2. Continued "spurious" readings. A digital counter on test hardware (an optical sensor on a deskfan) giving consistent data (a precision digital oscilloscope shows the input pulses solid at 92hz +/- 1 or 2%) reading once per second.

Maybe one in every twenty readings or so I get an "early" reading - The timing in the channel.time field is reported as occuring exactly on the 1 second interval, but the reported count value is around 10% low. The following reading (also exactly on the second interval) reports a corresponding 10% higher value ( ie 92,92,92,92,83,101,92,92,92,92).

My natural thoughts woud be to say the counter is reporting incorrect values as the comms log matches the channel values, but the problem gets worse (significantly) if I change the software (to the latest Daqfactory version 5.83).

I also continue to get "Channel Error Timing" alerts almost every second. e.g.

08/27/09 08:37:25.101

Channel Error Timing = 1.00, Offset = 0.00: P-ModbusTCP 0010: Timeout

08/27/09 08:37:25.304

Channel Error Timing = 1.00, Offset = 0.00: P-ModbusTCP 0010: Timeout: 15

08/27/09 08:37:25.405

Channel Error Timing = 1.00, Offset = 0.00: P-ModbusTCP 0010: Timeout: 13

though the system appears to continue correctly reading and setting the remote I/O.

I have set and checked the channel parameters as per you previous comments, and the Timeout on the ModBus I have tried at 30, 50, 100, 200, 1000 mS, all with no improvement.

I am running Windows XP SP3, and have a very small network connecting the systems together. On the target system a dedicated network interface card is used to talk to the RTU but I am reluctant to "develop" on that as it is a small system and the DaqFactory developers licence is only on my main desktop system.

I am using Daqfactory version 5.73b (as this is as installed on customers systems) but have tried version 5.83 without success - indeed the "spurious" readings were significantly worse.
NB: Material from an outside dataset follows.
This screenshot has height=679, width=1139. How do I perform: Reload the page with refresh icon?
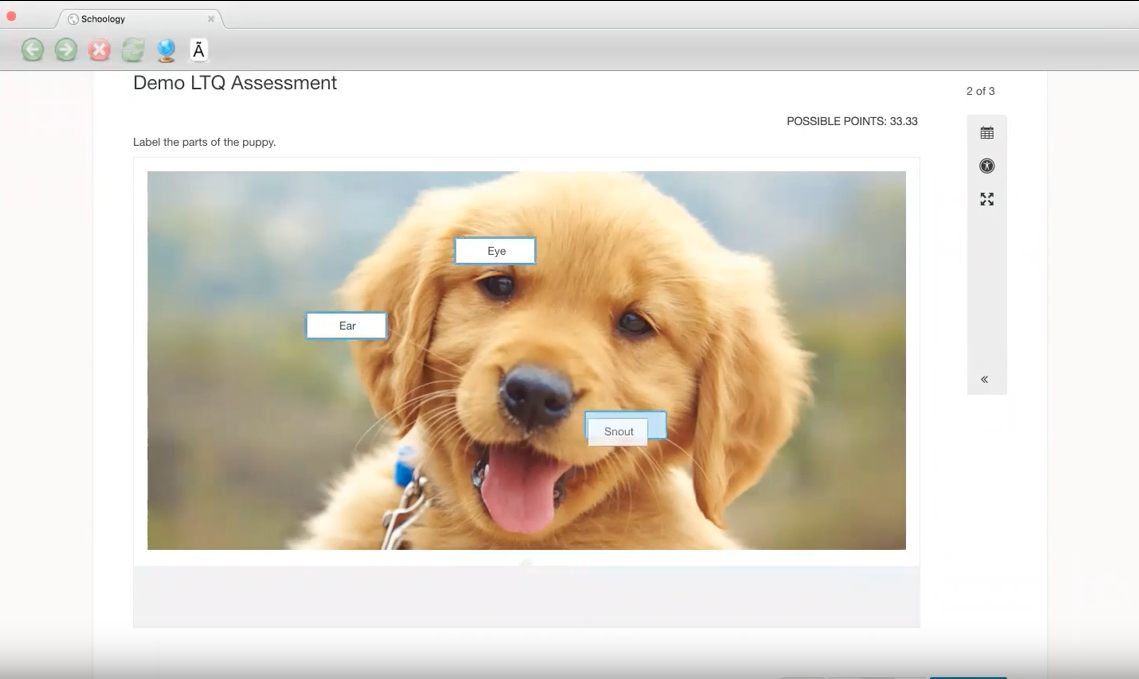133,50
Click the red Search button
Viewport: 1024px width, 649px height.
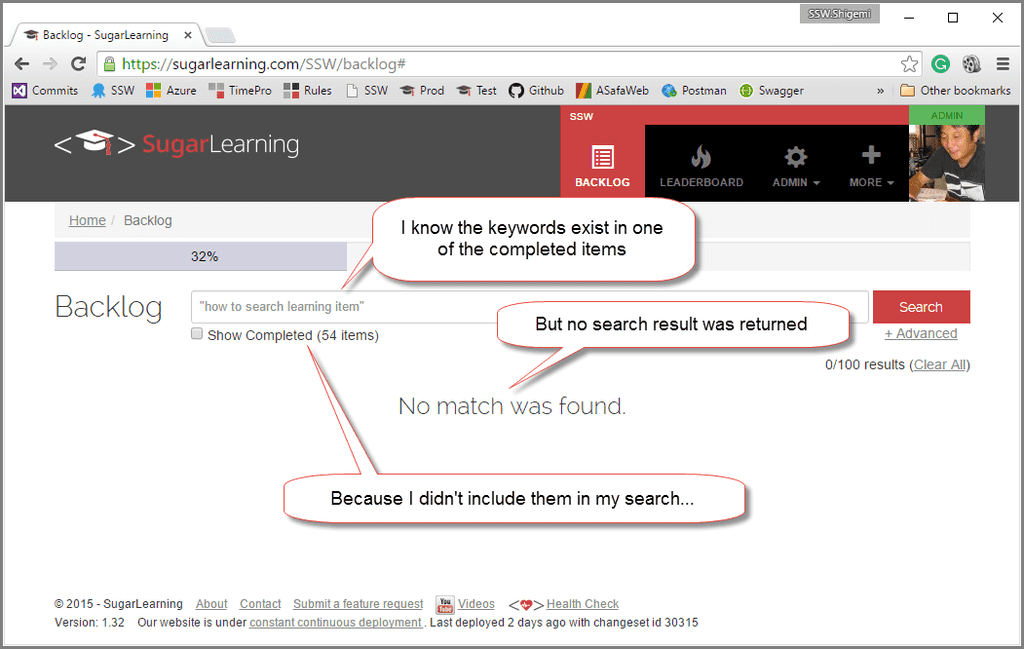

One of the causes of the earlier difficulties was the creator of the drawings desire to set the priority of all the sequences to "5-Aquisition" - I have changed that and now have minimal code in channel events (mostly just beginseq commands) and most Sequences now at

How best can I move forward to resolve these problems? What can I do to give you more visibilty of these problems?

Any help gratefully appreciated.

Rod Swan.

I am planning to install on site next wednesday so do really need to resolve this as soon as possible.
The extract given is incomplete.